Employee job changes create stress for both the employee and his employer. Knowing what a former employer can and cannot say is important for legal reasons and for the position the employee is applying for.
It is less distressing when there are guidelines to follow. If former employers give poor references, a cease and desist letter can be issued by an attorney, stopping the harmful statements. Most corporations avoid liability problems by only issuing limited information like job titles, years employed in the company and salaries, while many states do not insist upon any disclosure of employment information at all.
What can employers say about you?
Past employers can say if you were fired and why you were fired. There is no legal precedence that prevents employers from saying what they like especially if it is fact. However, some statements can slander and prevent you from getting gainful employment. Statements, if the source is found, might be viewed by the courts as slanderous. If you were constantly tardy, though, there is no federal law preventing them from stating this. If it is documented, there is no way to prevent this information from being relayed to other employers. A company can make any statement on you that is accurate, based on fact.

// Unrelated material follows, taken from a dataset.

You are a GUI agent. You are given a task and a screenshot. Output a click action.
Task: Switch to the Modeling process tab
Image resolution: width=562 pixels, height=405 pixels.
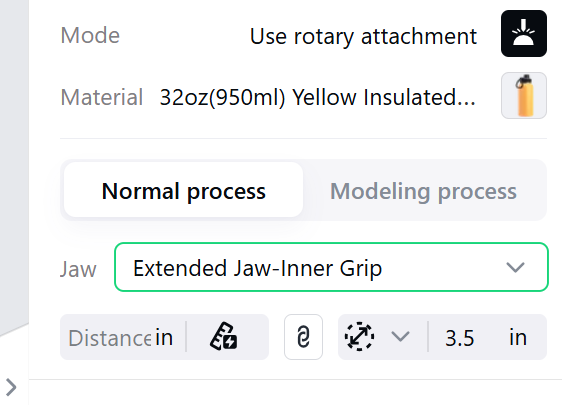pos(423,191)
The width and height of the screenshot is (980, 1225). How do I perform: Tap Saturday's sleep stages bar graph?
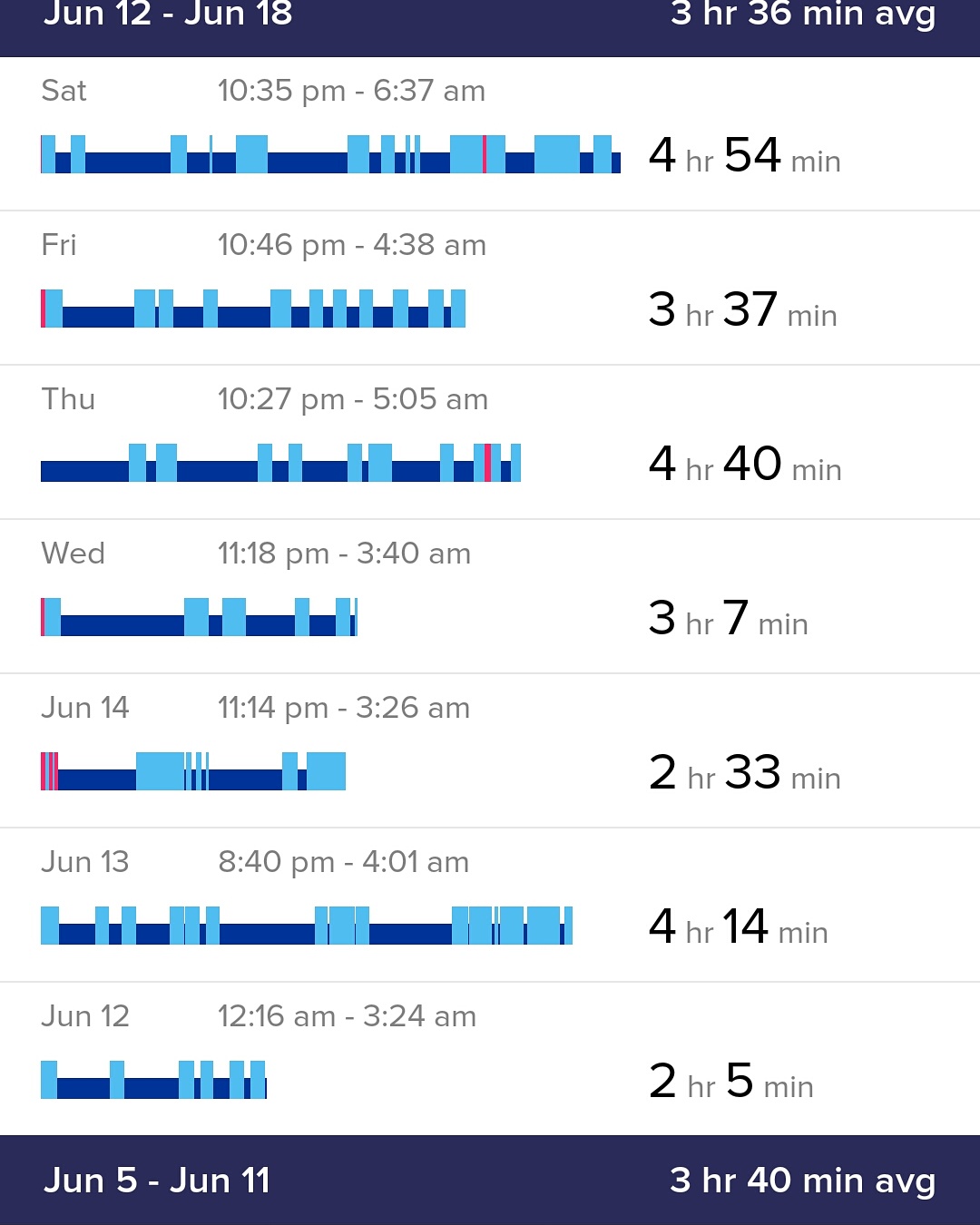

It is not up to the employer to make a statement on a worker’s character. If work ethic is complimentary, it is possible to say you were a good worker. But if this slides into the negative, be mindful that that can spell trouble for the employer making the damaging statement – you have the right to challenge the information given and even bring them to court. Subjective statements are not worth the trouble caused on their part.
If you left a job under what seem to be questionable circumstances, to say you did something wrong that defames you without proving an actual point can bring a great deal of trouble down upon a company. That is why many companies keep statements to the basics, avoiding any damaging gossip about the company or the former employee, taking a “live and let live” attitude.
Hiring someone as though he is a prospective employer to interview your past employer will aid in finding out what is being said to employers you may be trying to gain employment with. Acting and making inappropriate statements can cause serious legal problems for them. A work evaluation may list as satisfactory or unsatisfactory, but stating that you were shiftless and lazy may start a line of allegations for which you will be wise to demand concrete proof.
Hire a reference service early. Have them check the information any former boss may give. This will allow the cease and desist to intervene, and it is definitely much, much better to avoid losing multiple employment opportunities that may come your way.